Problem description - Output all of the listing, leaving every line exactly as written.

Data to examine -
────────────────────

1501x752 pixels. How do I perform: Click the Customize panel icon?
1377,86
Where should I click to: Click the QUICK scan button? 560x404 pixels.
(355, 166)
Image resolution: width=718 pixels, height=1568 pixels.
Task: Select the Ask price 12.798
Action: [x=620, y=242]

────────────────────

Solution for this exercise -
1501x752 pixels. How do I perform: Click the Customize panel icon?
1377,86
Where should I click to: Click the QUICK scan button? 560x404 pixels.
(355, 166)
Image resolution: width=718 pixels, height=1568 pixels.
Task: Select the Ask price 12.798
Action: [x=620, y=242]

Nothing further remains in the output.